### WORK INSTRUCTION
An exact copy, beginning at the line containing "This screenshot has width=915, height=673." and ending at the final line of the records that follow, is the answer; it has no pictures and no other text.

### DATA IN THIS EXERCISE
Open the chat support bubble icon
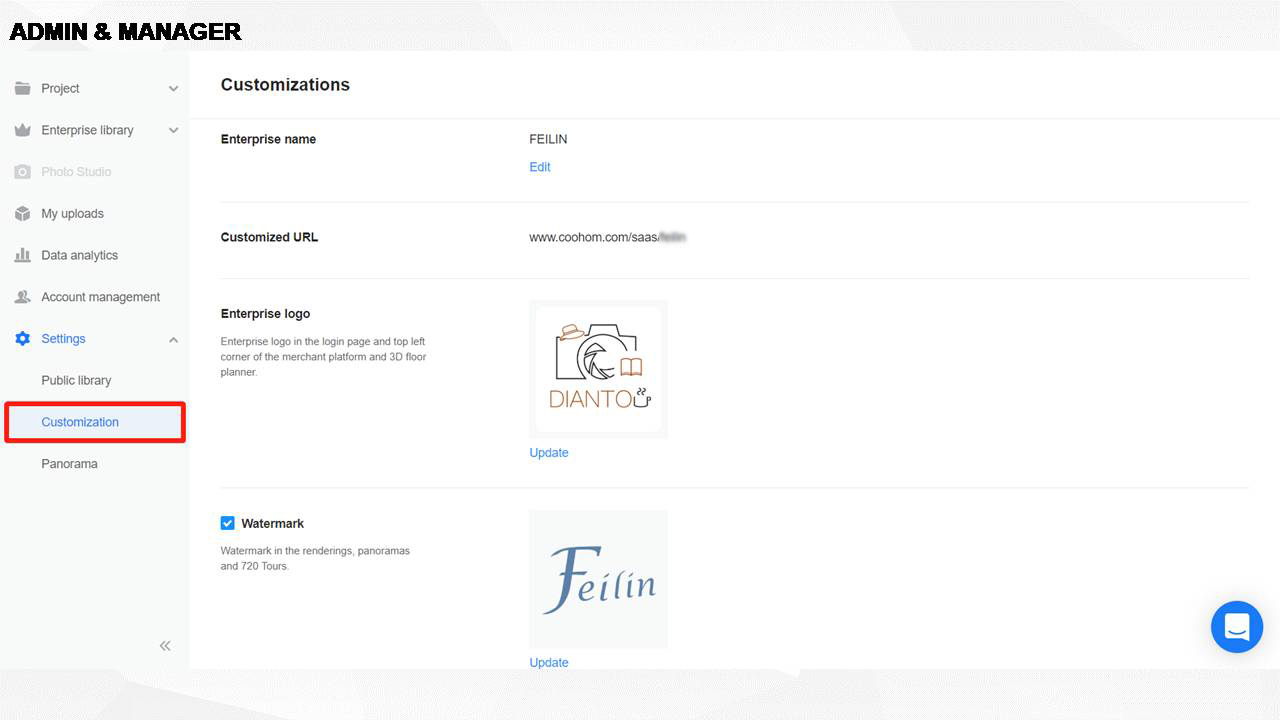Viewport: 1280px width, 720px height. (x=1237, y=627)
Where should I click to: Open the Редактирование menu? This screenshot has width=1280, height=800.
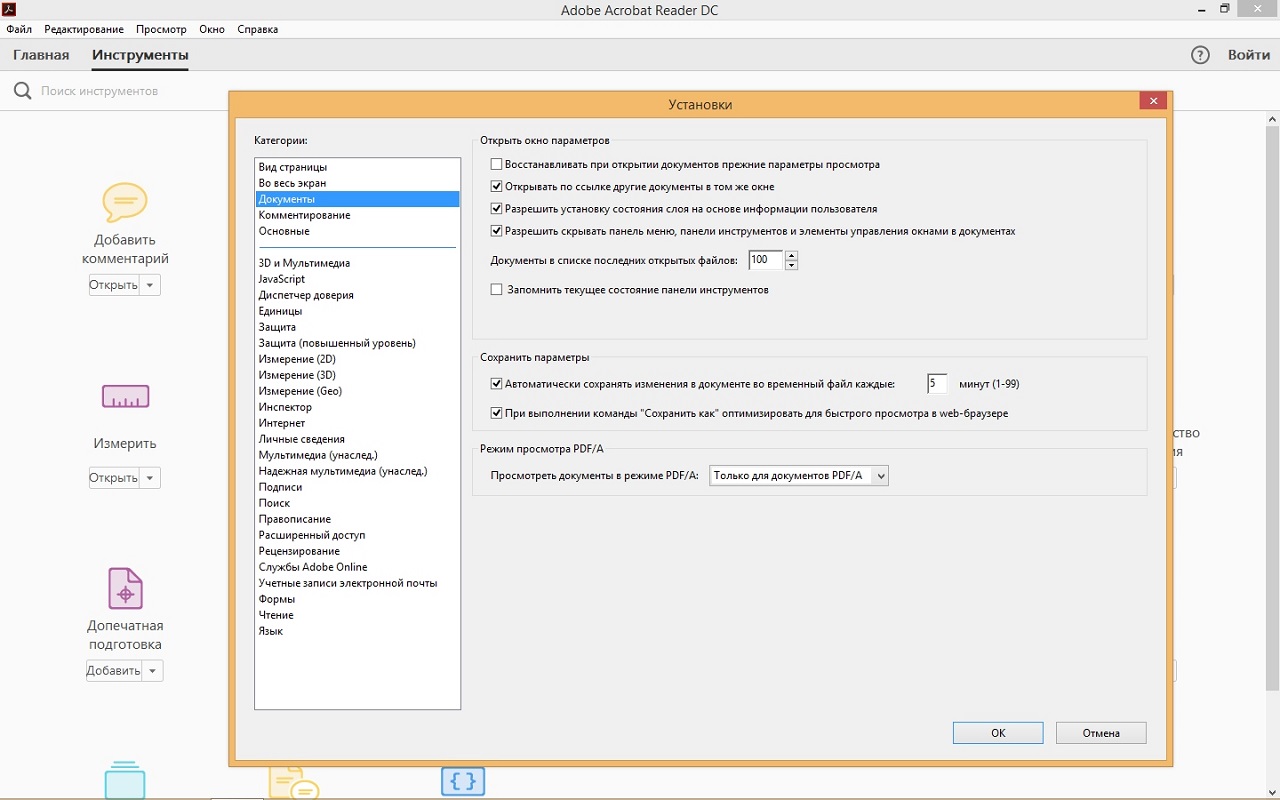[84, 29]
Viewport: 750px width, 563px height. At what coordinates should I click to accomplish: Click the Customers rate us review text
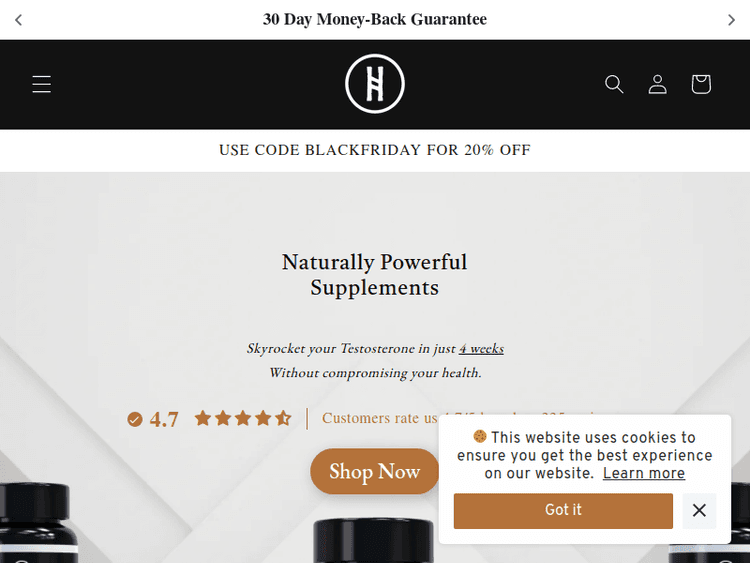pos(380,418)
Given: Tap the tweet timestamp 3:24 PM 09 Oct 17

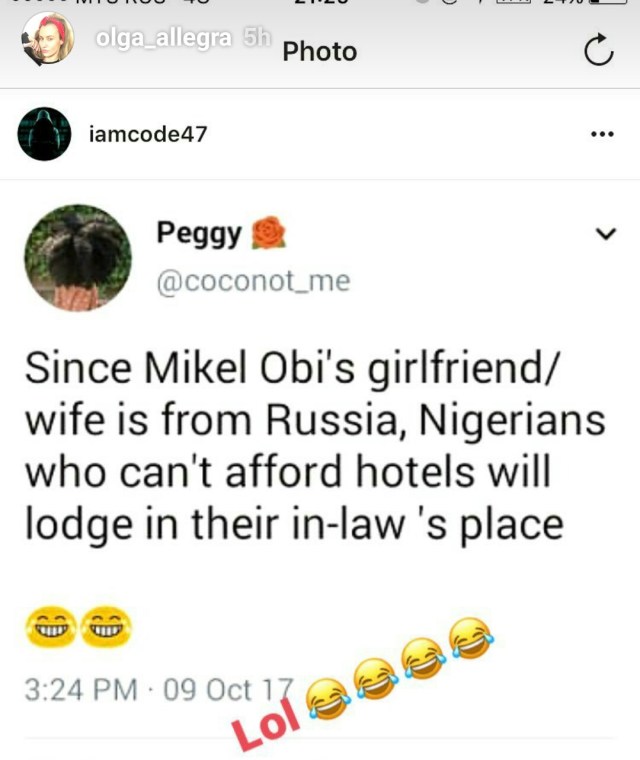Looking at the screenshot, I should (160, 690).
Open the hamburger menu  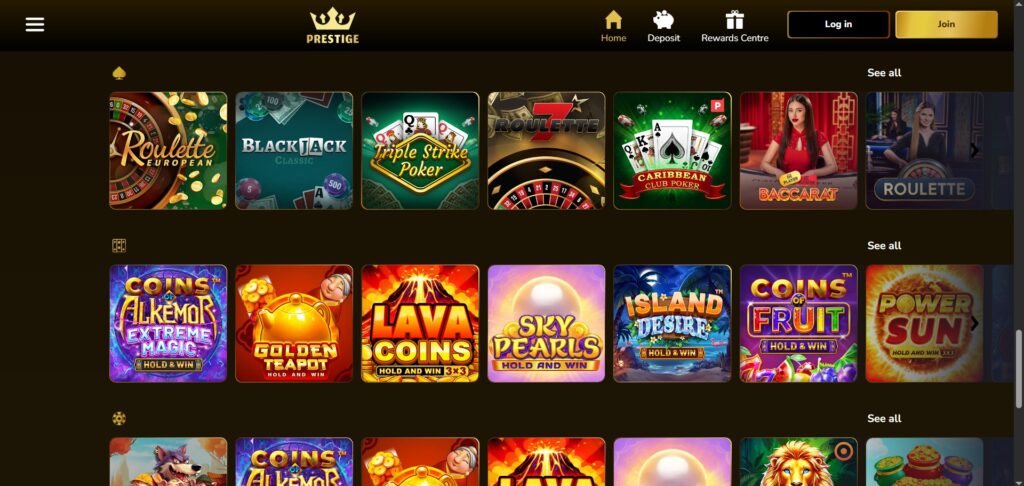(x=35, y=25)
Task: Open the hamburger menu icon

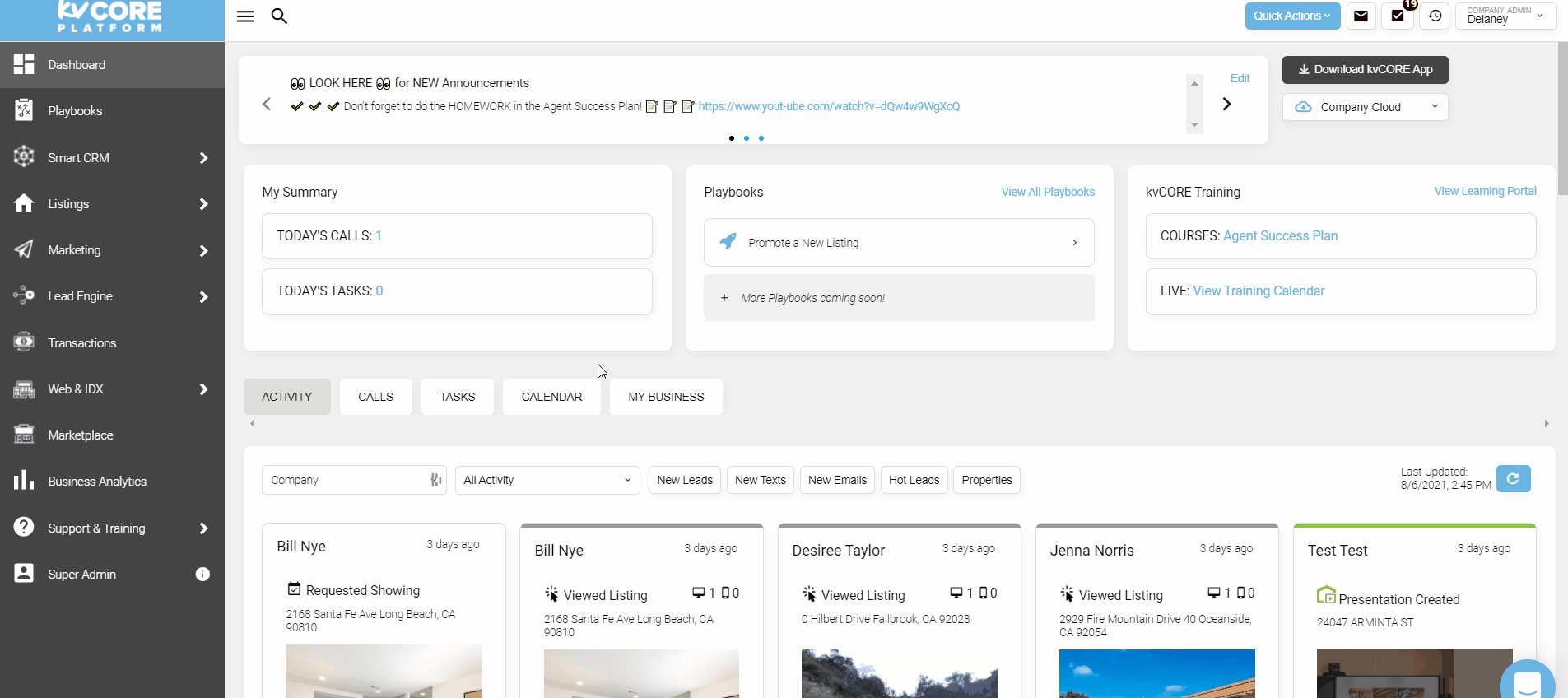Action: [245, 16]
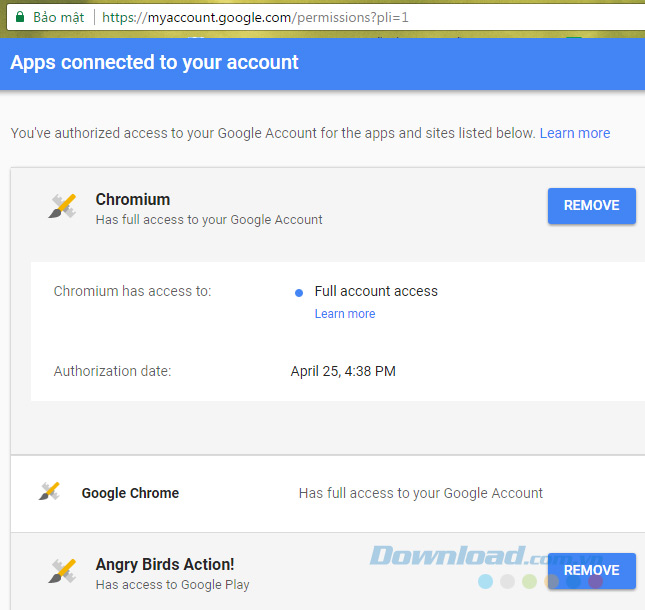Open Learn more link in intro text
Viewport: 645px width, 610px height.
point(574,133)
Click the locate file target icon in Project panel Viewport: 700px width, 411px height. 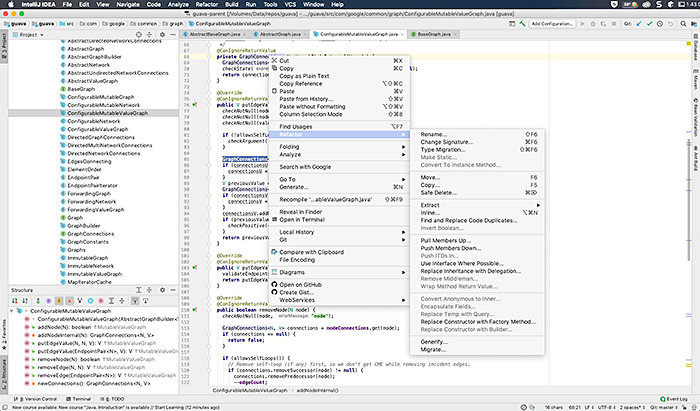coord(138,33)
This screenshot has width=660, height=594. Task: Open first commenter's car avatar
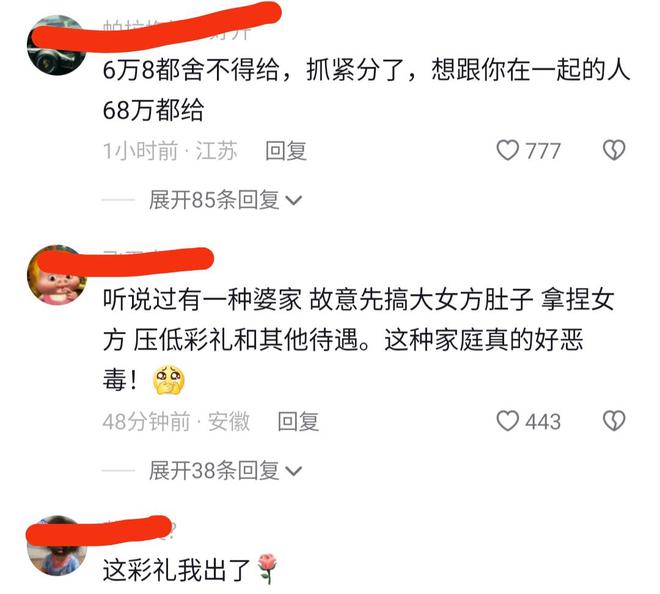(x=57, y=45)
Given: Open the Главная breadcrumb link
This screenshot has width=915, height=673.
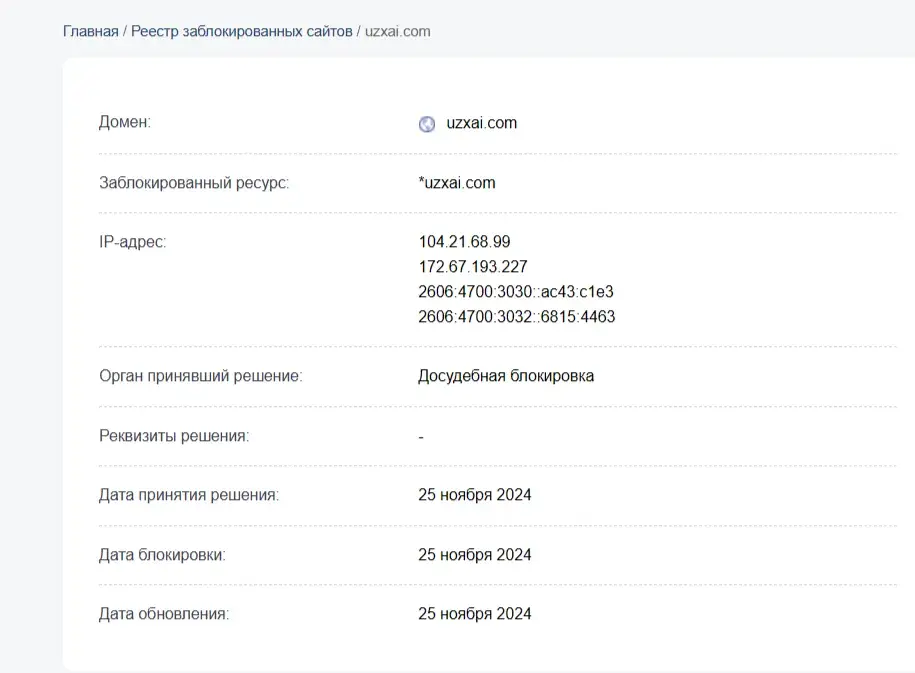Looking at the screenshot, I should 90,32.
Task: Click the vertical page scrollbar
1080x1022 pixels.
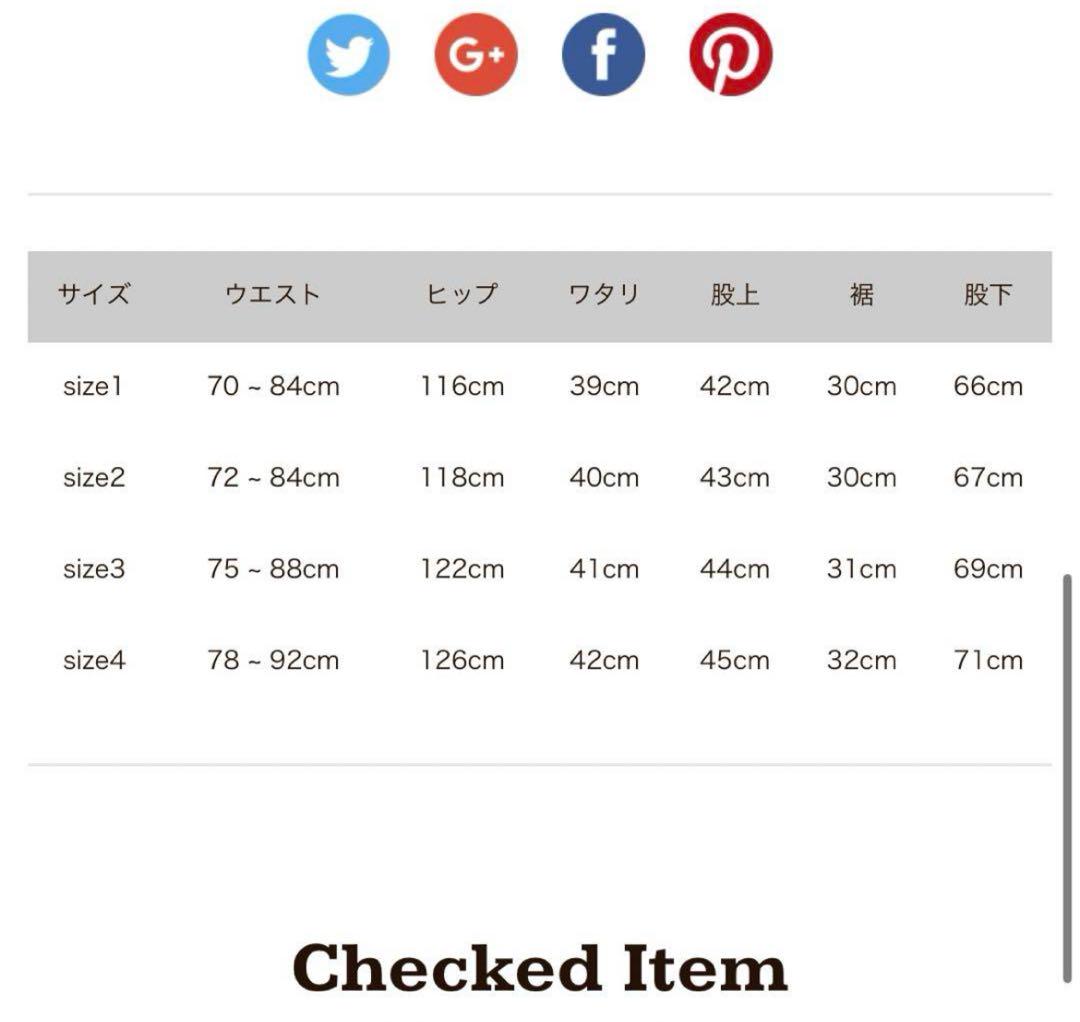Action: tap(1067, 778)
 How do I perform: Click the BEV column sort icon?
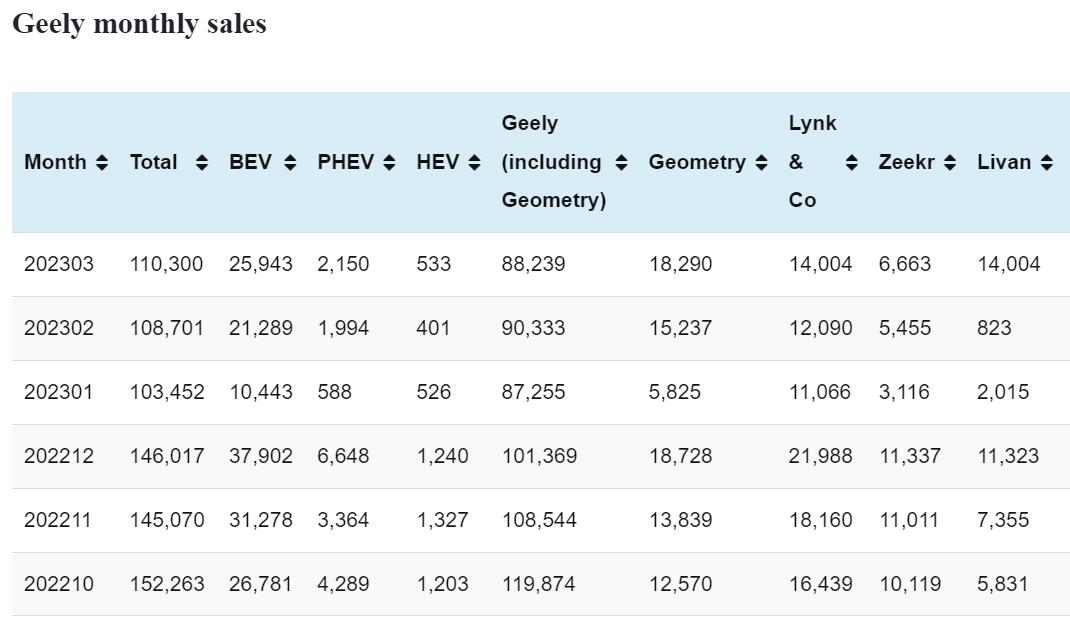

### EXERCISE SOLUTION
This screenshot has width=915, height=673.
Looking at the screenshot, I should 90,32.
Task: Click the vertical page scrollbar
1080x1022 pixels.
Action: tap(1067, 778)
 How do I perform: Click the BEV column sort icon?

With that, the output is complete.